4. Début du XXième siècle

    Dès le début du XXième siècle, l'émigration polonaise en Belgique n'avait plus un caractère politique, mais principalement économique. En 1906, le professeur André Dumont découvrit du charbon sur le territoire du Limbourg, dans la localité d'As. L'année suivante, arriva des environs de Cracovie-Sosnowiec, le maître de forage Jean Skibinski qui, au bout d'un certain temps, commença à travailler dans la plus ancienne mine du Limbourg, à Winterslag.

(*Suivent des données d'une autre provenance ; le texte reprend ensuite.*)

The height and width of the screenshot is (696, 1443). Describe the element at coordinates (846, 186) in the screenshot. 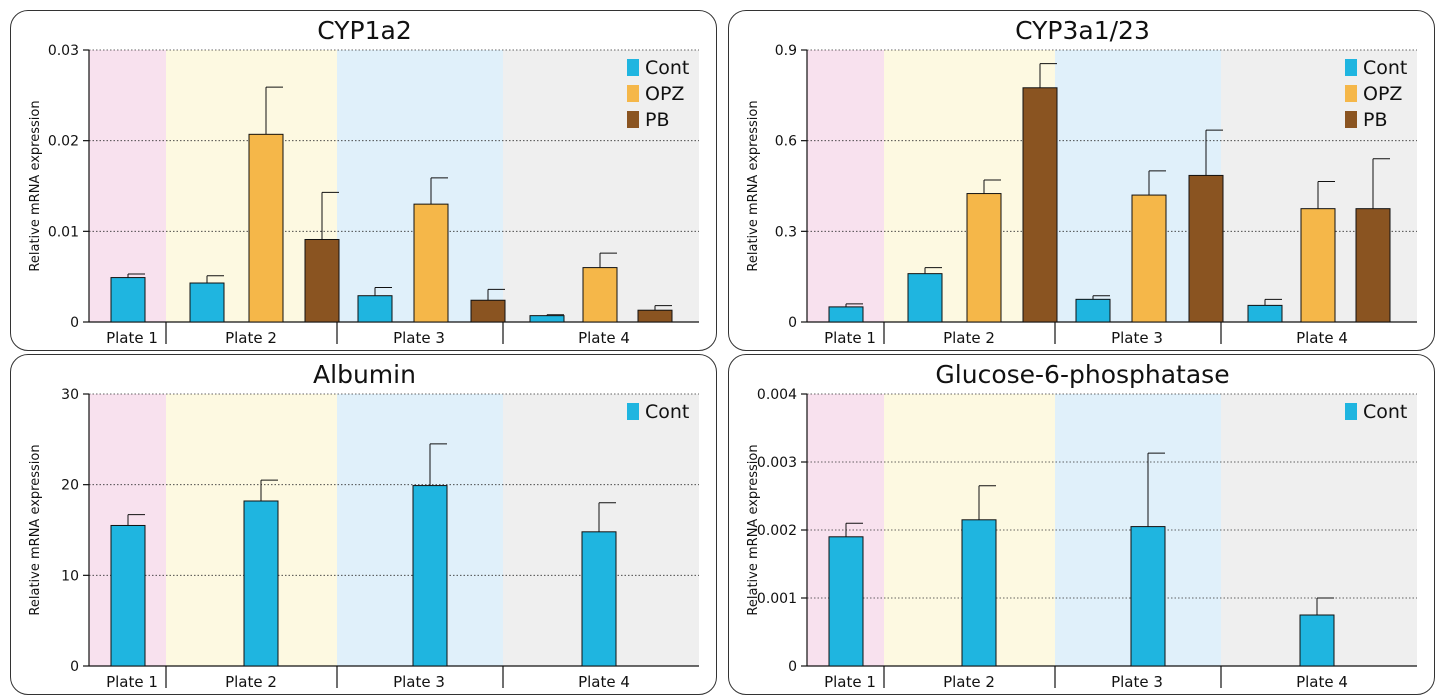

I see `plate-band` at that location.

    L'émigration économique vers la Belgique fut dirigée dès 1911 par l'Association d'Emigration Polonaise de Cracovie. Elle organisa pour 127 jeunes ouvriers non qualifiés leur départ dans les mines de la région du Bassin du Centre. Ils ont travaillé dans les mines à Ressaix et Mariemont. C'était un travail que les ouvriers locaux ne voulaient pas faire, qui n'exigeait pratiquement pas de qualification et qui était très mal payé.

    Afin de maintenir la culture polonaise de ces Polonais loin de leur patrie, le "Cercle des Etudiants de l'Associations de Lelewel" prit soin d'eux, en leur livrant des livres et des journaux polonais et en leur organisant des conférences scientifiques.

 

5. Conclusion

    Dès le début de l'émigration, les Polonais ont su trouver une terre d'accueil qu'est la Belgique. Ce pays fut un bon refuge pour tous ces insurgés qui fuirent leur pays, un lieu d'étude pour tous ces jeunes étudiants, ainsi qu'un terrain d'embauche pour tous ces ouvriers polonais.